Concede and move on. That was always the mantra of Team New Labour when something went wrong.
Interesting then that Douglas Alexander has just delivered an important speech about what has gone wrong for Labour on the economic argument. In it he concedes that his old boss and mentor, Gordon Brown, got it wrong on the politics of the deficit and made it look as if Labour were in denial about the need to cut public spending.
His key quote is that:
"[R]epeated refusal by some to use the word 'cut' for many months after the global financial crisis and the repetition of phrases like 'Mr 10%' gravely damaged voters' confidence that we got it...too many people still got to polling day with the impression that Labour preferred to talk about familiar political dividing lines rather than future policy consequences."
The person who refused to use the word "cuts", labelled their opponent "Mr 10%" and preferred to talk about dividing lines lived in No 10.

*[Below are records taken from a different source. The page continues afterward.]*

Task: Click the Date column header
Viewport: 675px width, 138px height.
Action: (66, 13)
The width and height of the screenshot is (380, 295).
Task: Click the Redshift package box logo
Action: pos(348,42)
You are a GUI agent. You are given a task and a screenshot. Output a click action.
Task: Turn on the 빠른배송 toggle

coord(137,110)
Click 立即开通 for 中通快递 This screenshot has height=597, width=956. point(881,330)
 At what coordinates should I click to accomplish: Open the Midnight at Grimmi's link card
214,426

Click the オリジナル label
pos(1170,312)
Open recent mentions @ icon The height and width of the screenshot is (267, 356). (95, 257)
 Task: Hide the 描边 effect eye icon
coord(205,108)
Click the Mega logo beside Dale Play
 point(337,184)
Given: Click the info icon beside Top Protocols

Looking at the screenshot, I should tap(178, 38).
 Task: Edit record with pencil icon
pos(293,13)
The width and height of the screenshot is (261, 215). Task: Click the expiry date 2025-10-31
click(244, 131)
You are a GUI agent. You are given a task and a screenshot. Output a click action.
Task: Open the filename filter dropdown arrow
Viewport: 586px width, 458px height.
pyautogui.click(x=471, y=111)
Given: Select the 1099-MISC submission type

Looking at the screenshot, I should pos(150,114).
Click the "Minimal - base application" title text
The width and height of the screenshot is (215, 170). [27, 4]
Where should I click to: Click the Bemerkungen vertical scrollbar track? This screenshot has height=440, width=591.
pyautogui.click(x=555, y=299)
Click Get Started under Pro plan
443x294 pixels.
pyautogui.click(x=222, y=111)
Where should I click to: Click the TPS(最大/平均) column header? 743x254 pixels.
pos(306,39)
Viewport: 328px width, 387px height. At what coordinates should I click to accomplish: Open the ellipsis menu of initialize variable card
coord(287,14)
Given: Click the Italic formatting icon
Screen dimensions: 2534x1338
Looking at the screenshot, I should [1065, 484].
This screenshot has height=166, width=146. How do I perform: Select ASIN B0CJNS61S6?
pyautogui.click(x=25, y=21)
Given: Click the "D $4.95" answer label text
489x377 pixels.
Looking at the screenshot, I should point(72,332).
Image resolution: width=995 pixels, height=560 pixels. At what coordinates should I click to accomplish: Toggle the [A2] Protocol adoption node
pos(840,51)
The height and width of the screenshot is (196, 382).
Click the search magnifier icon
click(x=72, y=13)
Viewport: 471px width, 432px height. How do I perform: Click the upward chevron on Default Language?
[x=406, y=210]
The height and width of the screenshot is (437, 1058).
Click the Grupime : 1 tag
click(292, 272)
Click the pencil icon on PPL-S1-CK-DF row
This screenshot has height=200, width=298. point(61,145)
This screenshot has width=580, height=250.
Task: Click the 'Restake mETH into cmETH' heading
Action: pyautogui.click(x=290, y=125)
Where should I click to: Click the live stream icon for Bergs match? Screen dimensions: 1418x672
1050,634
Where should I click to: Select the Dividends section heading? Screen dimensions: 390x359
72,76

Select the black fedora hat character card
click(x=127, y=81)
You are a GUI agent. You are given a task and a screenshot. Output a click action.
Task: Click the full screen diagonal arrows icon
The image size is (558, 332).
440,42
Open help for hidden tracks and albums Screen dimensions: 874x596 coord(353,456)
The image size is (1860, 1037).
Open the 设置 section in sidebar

Let's be clear. Labour's shadow work and pensions secretary is not criticising Gordon Brown or Alistair Darling's economic policy.
"We got the recession response right, and yes that meant a temporarily higher deficit, but the politics wrong in leaving the impression that we were too unwilling to talk about the consequences of our decisions.
"I believe that the label of 'denial' was defied by the fiscal plan laid out by Alistair...In making the right judgements during the crisis, we saved the taxpayer from the untold cost of a recession turning into a depression. But, as with every important choice you make in government, there was a price to be paid - the public got that and they were worried that we didn't."
In terms of "moving on" Douglas warns that the experience of the United States where there's been a "jobless recovery" could be repeated here and notes, interestingly, that that was one of the causes of the rise of the Tea Party Movement.